You will also hear kids point out insincere sorry’s when they hear them and demand, “you need to say sorry like you mean it!” Forced sorry’s sound hollow because they are usually devoid of genuine caring. The problem is that while we can force a child to say sorry, it doesn’t mean that they feel remorse.
In our haste to get children to look mature and to say the ‘right thing’, we have lost sight that manners must be rooted in the right meanings. What good are manners if they don’t have caring behind them and what are we really teaching a child? While we can force them to say ‘sorry’ under threat of punishment, does this translate into a child doing the right thing when no one is looking? To put it another way – if we make a child repeat caring phrases will this lead to a more caring child?
We also demand caring performances from our children when it comes to saying thank you or giving affection to others. Do we stop and consider whether a child feels gratitude and caring before they say thank you? Do we tell our children to give hugs to people or to be ‘nice’ when they have little desire to be close, thus overriding and discounting the feelings that they do have? Such actions deny a child a sense of agency over their body and their feelings. This is a dangerous practice when considering what kids need to flourish and to be safe.
There is nothing wrong or misguided in wanting our children to grow as socially responsible and emotionally mature beings. This growth must come from caring and not at the expense of it. Healthy development requires that one’s words match one’s meanings. This is the essence of integrity and authenticity, the cornerstones of selfhood. There is a way to get there but forcing our children to give false performances only becomes a mask that wears thin under pressure. The path to becoming civil and socially responsible is made possible through caring, and it is our job to cultivate it.

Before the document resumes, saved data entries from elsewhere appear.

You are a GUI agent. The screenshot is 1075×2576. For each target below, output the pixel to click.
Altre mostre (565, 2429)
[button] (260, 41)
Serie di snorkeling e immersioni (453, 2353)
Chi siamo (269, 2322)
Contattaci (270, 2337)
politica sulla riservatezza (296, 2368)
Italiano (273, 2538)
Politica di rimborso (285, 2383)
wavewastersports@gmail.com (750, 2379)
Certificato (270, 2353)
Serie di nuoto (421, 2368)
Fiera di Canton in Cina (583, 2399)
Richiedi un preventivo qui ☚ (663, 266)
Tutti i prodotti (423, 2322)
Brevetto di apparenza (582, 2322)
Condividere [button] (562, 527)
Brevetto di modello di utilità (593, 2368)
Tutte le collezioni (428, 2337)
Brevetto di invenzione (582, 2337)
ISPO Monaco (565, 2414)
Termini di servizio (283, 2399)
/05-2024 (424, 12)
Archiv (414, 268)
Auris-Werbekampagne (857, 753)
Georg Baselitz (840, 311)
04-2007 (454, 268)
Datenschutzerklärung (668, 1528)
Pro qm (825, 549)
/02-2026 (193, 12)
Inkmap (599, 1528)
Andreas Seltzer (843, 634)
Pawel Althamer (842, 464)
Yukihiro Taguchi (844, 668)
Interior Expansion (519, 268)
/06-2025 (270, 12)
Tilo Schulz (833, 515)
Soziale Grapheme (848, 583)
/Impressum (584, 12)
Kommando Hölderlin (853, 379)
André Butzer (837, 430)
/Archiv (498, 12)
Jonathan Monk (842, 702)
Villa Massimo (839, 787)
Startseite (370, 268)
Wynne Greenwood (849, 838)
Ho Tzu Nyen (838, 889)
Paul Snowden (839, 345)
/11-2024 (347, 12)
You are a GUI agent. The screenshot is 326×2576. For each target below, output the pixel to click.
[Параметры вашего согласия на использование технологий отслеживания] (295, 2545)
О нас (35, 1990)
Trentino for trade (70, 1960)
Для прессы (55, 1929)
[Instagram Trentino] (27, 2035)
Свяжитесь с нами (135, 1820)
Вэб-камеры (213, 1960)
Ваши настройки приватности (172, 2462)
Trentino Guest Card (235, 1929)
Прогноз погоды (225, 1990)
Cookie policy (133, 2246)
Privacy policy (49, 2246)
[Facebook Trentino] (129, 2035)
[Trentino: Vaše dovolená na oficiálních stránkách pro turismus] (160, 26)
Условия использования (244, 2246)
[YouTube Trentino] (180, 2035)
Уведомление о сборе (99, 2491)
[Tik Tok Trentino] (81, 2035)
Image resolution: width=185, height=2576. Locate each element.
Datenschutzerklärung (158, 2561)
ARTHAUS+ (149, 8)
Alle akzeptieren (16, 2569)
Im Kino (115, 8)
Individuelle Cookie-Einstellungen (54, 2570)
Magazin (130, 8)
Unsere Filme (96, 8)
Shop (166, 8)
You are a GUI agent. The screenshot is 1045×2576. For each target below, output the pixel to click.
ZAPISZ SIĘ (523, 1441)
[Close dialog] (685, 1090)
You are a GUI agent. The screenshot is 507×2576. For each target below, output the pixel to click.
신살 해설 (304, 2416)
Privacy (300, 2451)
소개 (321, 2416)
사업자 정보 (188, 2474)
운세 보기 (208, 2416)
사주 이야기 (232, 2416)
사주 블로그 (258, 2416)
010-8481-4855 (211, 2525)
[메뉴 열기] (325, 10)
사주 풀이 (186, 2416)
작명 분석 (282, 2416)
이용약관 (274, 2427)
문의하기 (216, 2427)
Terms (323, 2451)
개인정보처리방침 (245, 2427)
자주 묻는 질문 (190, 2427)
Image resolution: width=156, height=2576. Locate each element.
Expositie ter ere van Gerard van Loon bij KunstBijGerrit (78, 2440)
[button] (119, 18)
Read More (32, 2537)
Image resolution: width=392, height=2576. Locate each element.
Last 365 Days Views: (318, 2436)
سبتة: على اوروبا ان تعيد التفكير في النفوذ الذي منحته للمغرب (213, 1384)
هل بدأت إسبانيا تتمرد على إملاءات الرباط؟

Focus on caring as a vulnerable emotion
What we need to focus on is whether a child feels vulnerable emotion. Does the child have feeling words to describe their emotions? Can they get to their tears when they are facing things that won’t go their way? Do they feel badly when they have hurt someone else? Many bullies have been told to say sorry to their victims, but this hasn’t changed the bully or made them more caring.
Children will be more caring to others when they are full of caring feelings. We need to get our children to their caring feelings and let these take the lead in their interactions with others. The question is where does caring come from in the first place?
The capacity to care is hardwired into our emotional system at birth but it needs support to emerge. It is ironic and yet a simple design, when we are cared for, the capacity to care opens inside us. Caring needs attachment to kick start it – you need something to care about. In other words, children need to be cared for in order to unlock their capacity to care for others and things around them.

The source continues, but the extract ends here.